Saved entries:
++++

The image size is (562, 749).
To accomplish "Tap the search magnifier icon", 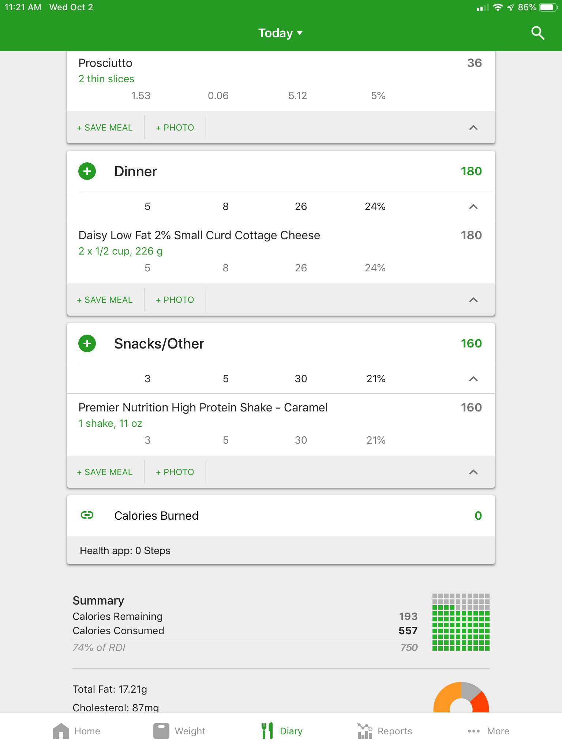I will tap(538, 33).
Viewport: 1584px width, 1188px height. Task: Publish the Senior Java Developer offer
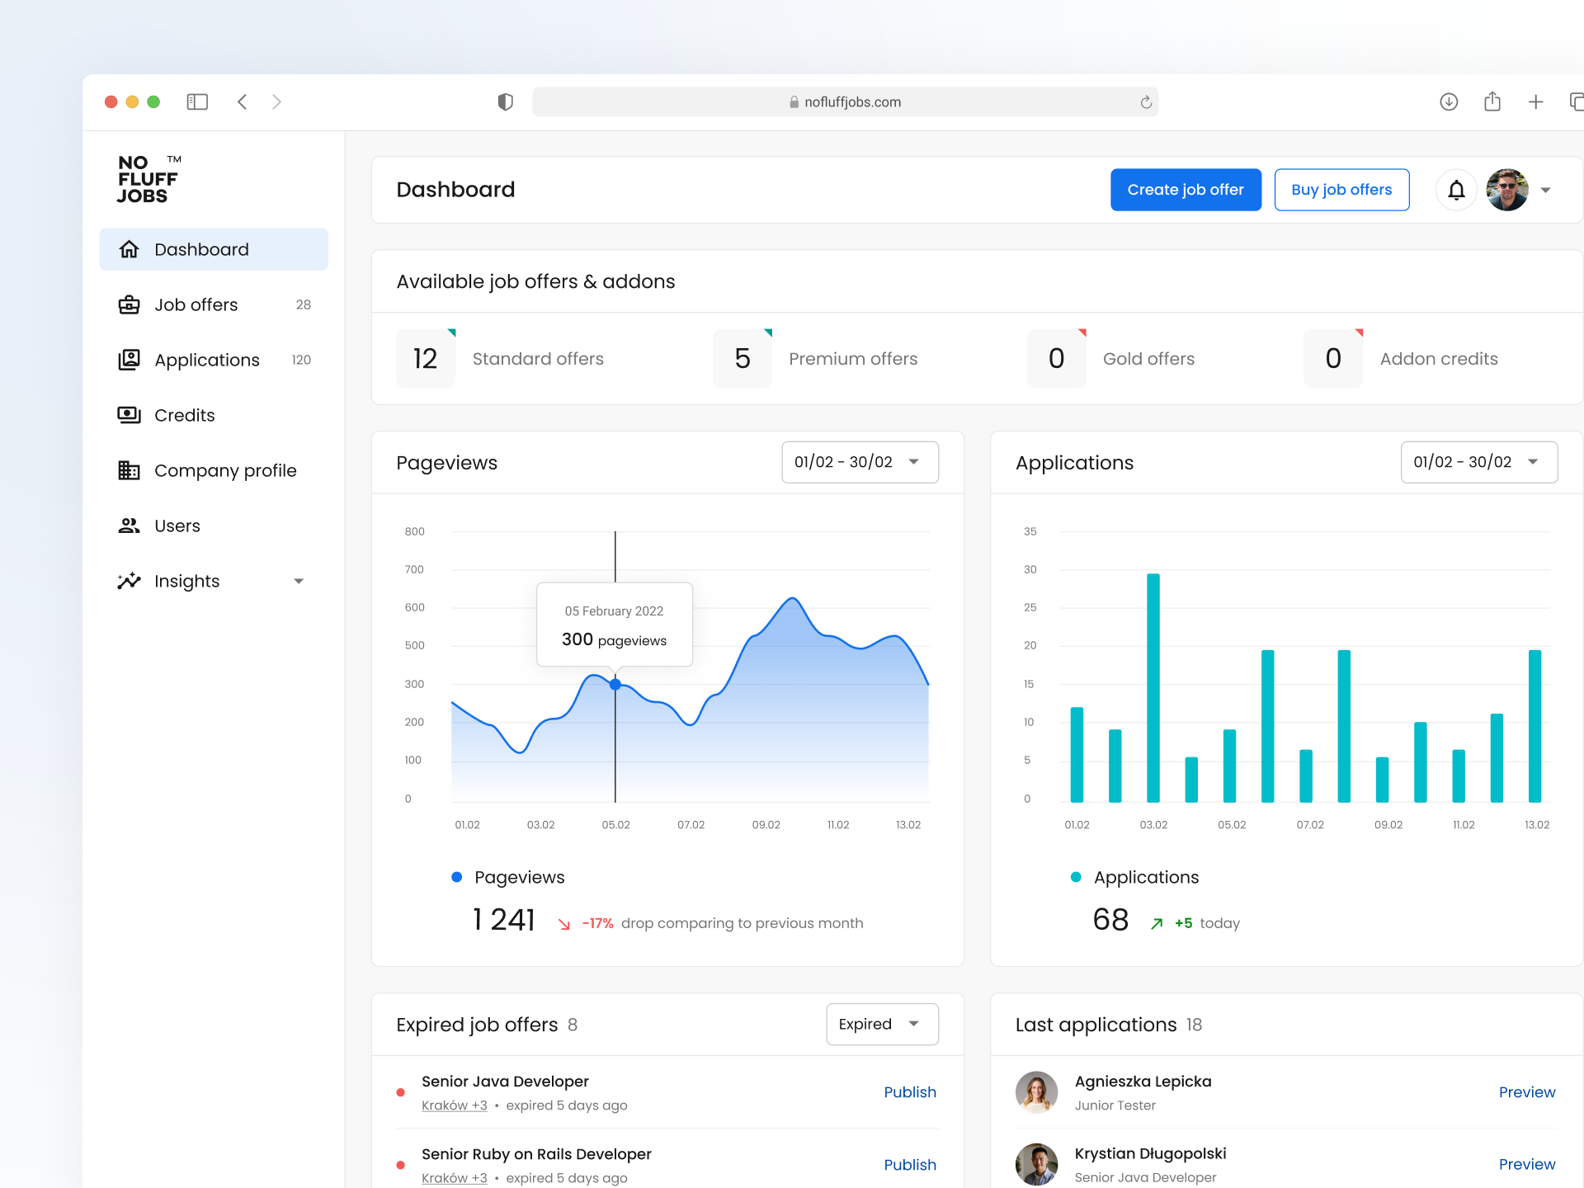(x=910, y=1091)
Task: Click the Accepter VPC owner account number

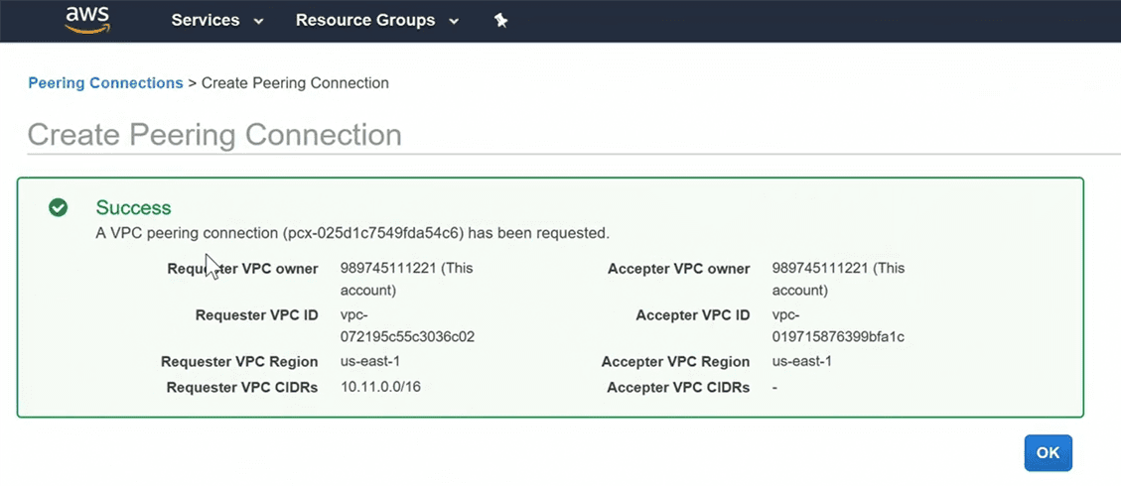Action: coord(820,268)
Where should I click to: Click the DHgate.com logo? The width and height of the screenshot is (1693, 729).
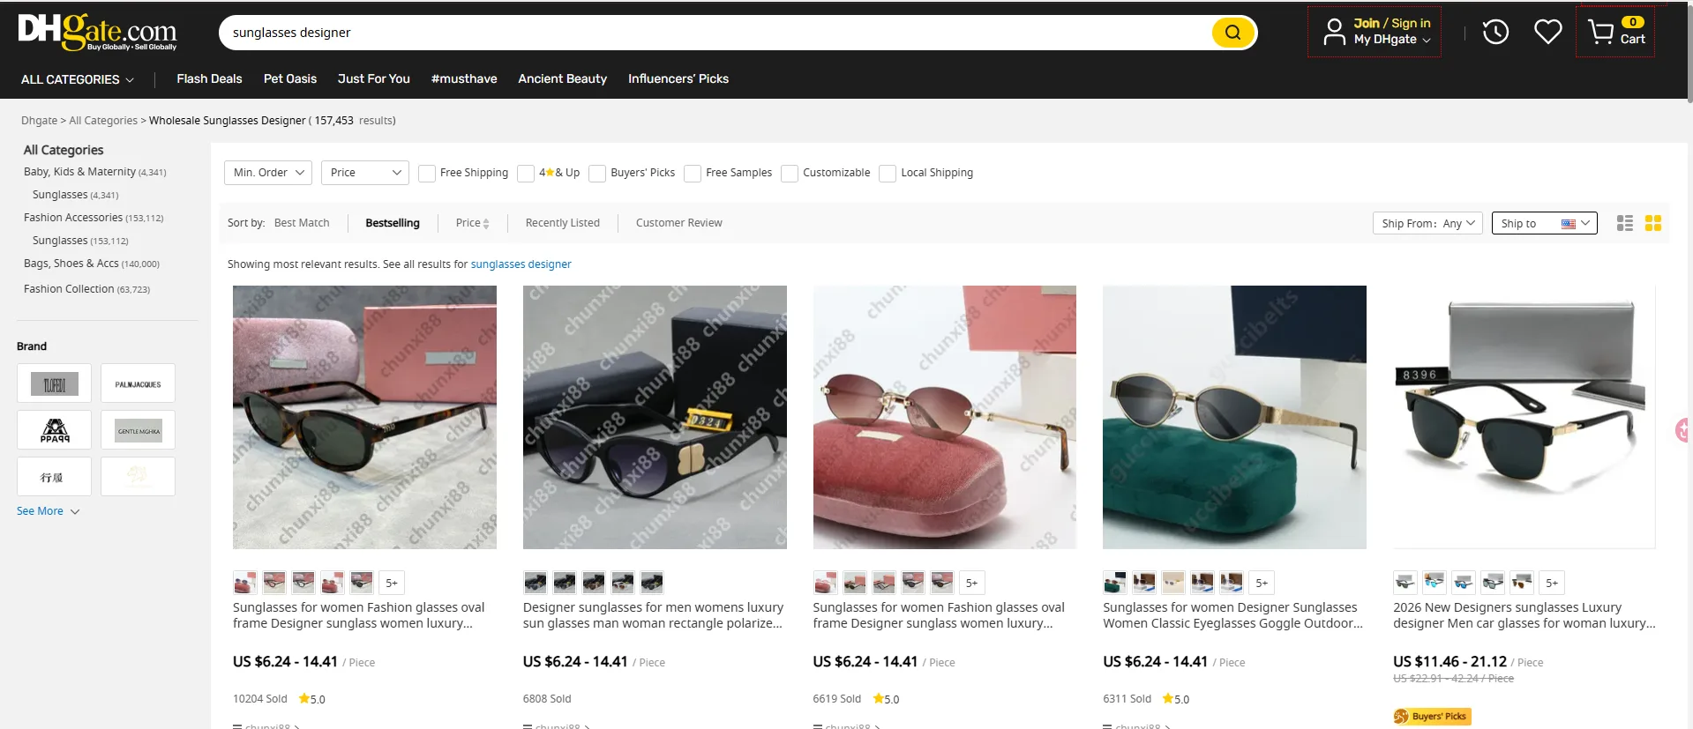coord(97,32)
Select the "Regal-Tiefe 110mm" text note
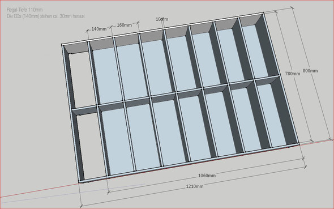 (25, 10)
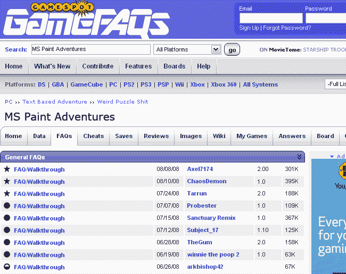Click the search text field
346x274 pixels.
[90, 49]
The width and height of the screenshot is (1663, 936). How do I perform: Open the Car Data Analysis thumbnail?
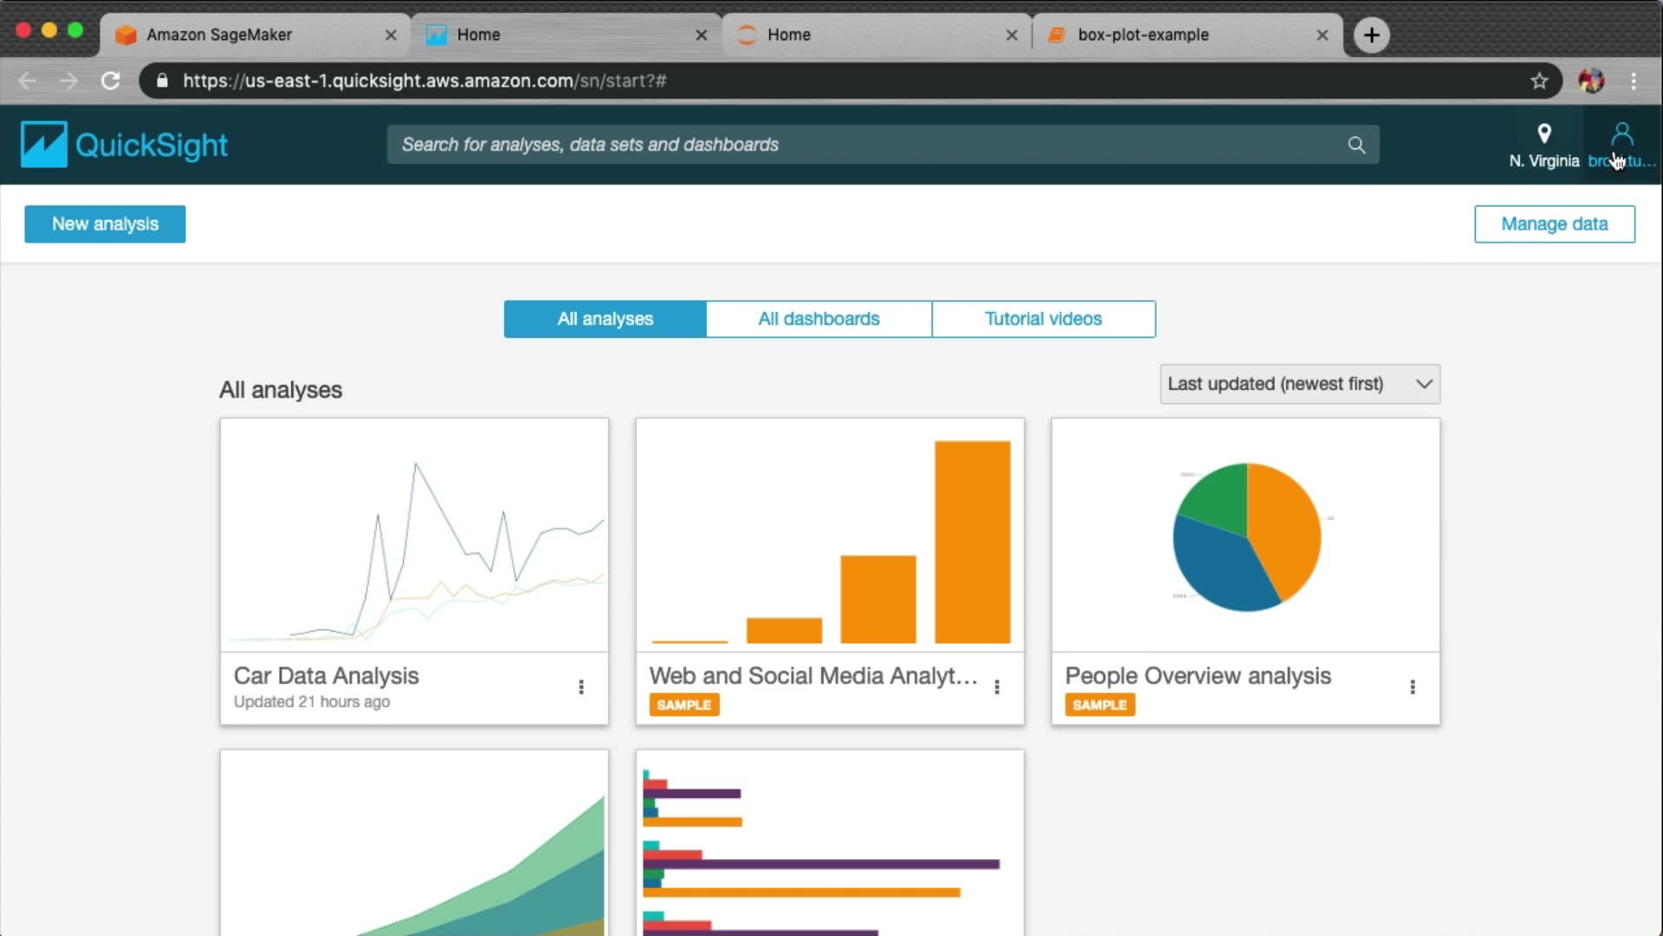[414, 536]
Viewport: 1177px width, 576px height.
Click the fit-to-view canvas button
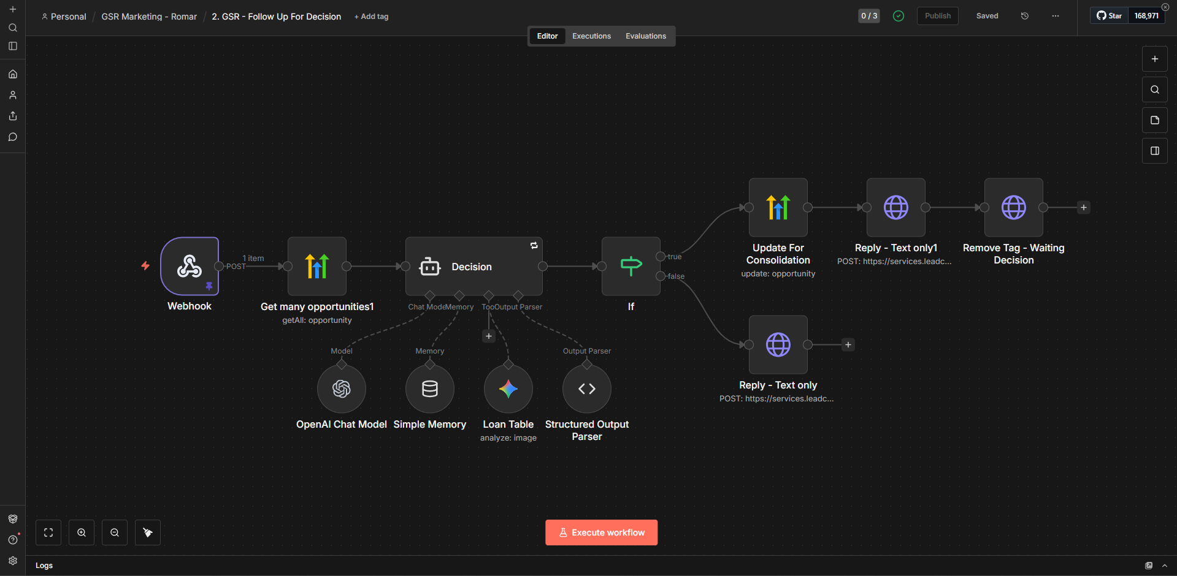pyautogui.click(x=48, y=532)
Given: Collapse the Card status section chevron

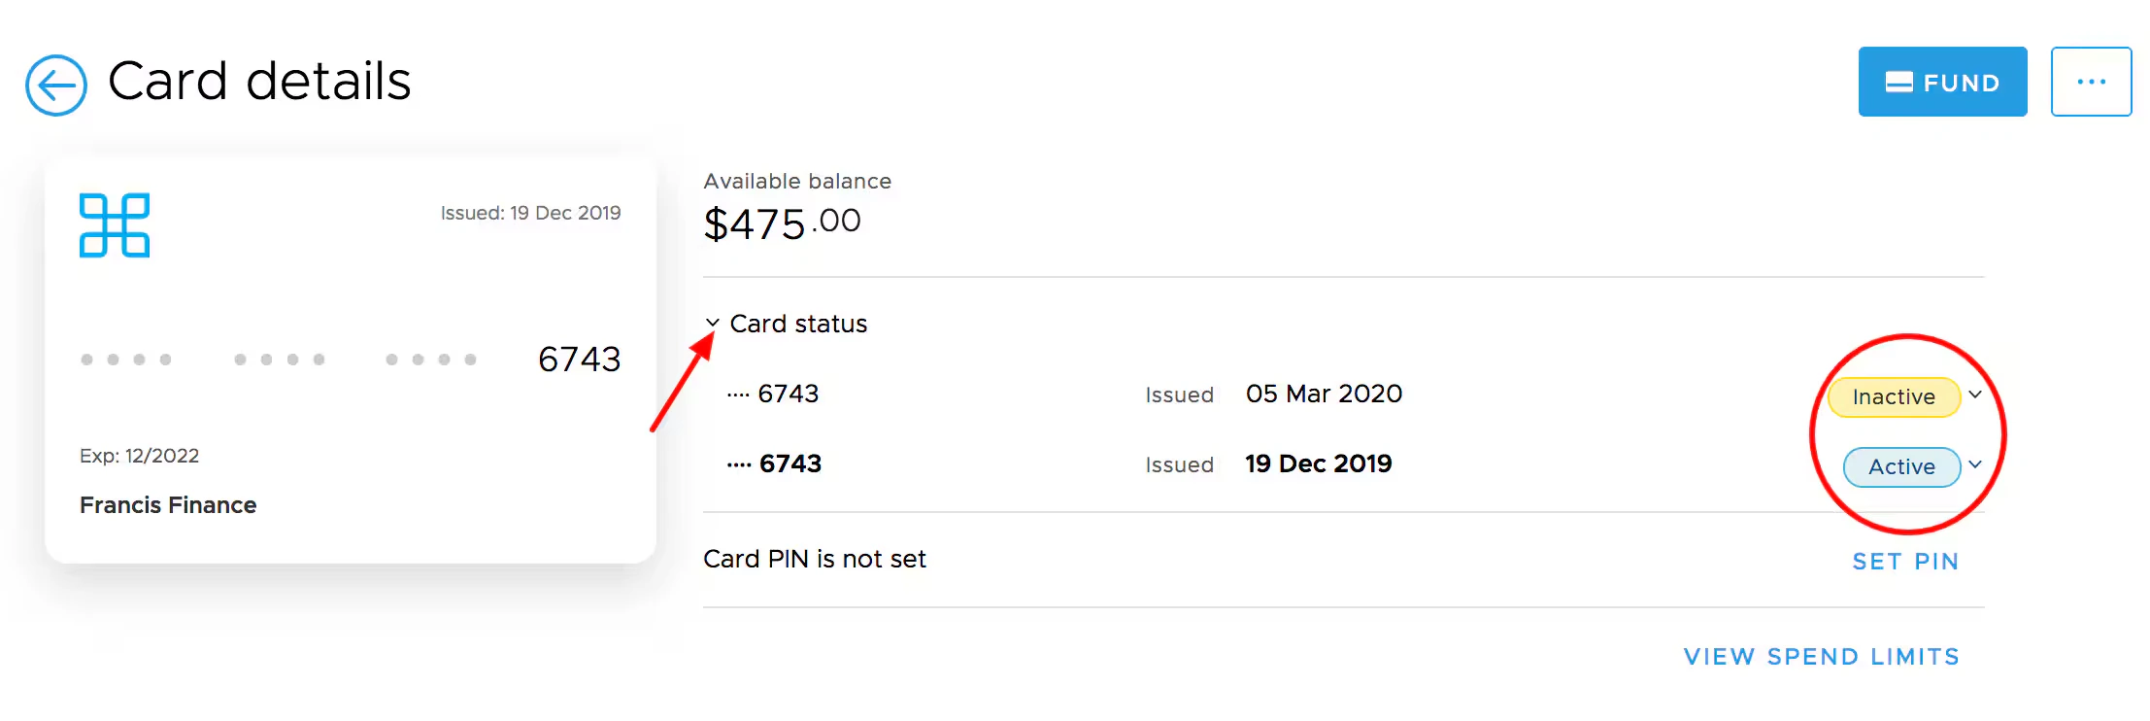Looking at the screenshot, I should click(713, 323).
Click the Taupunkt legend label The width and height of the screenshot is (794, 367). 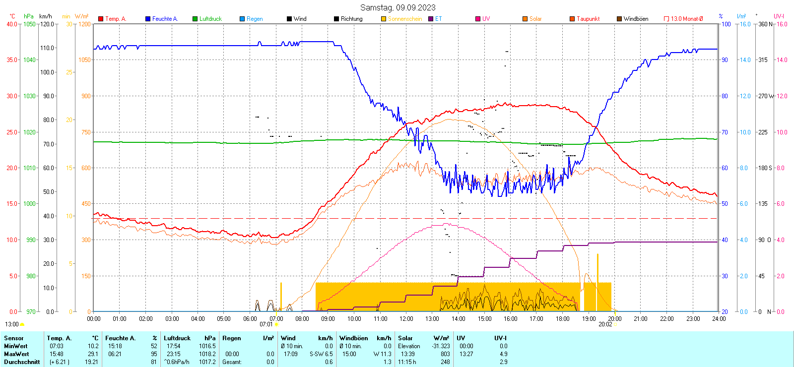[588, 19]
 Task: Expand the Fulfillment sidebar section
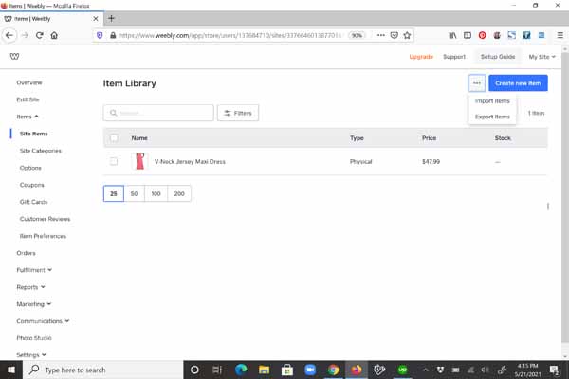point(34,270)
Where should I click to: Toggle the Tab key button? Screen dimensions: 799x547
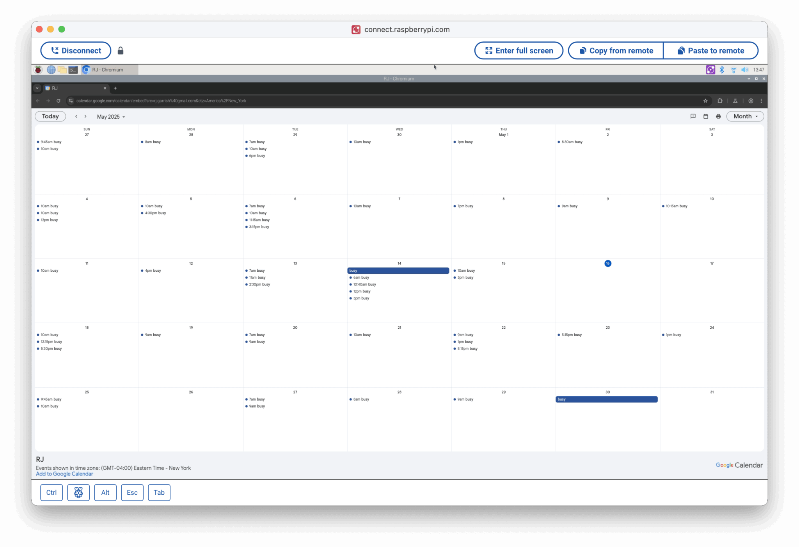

++++

> [PROBLEM DETAILS]:
How many lines of the records contain the string "Viewport"? Match case exactly, and reply with the number only.

> [THE SOLUTION]:
2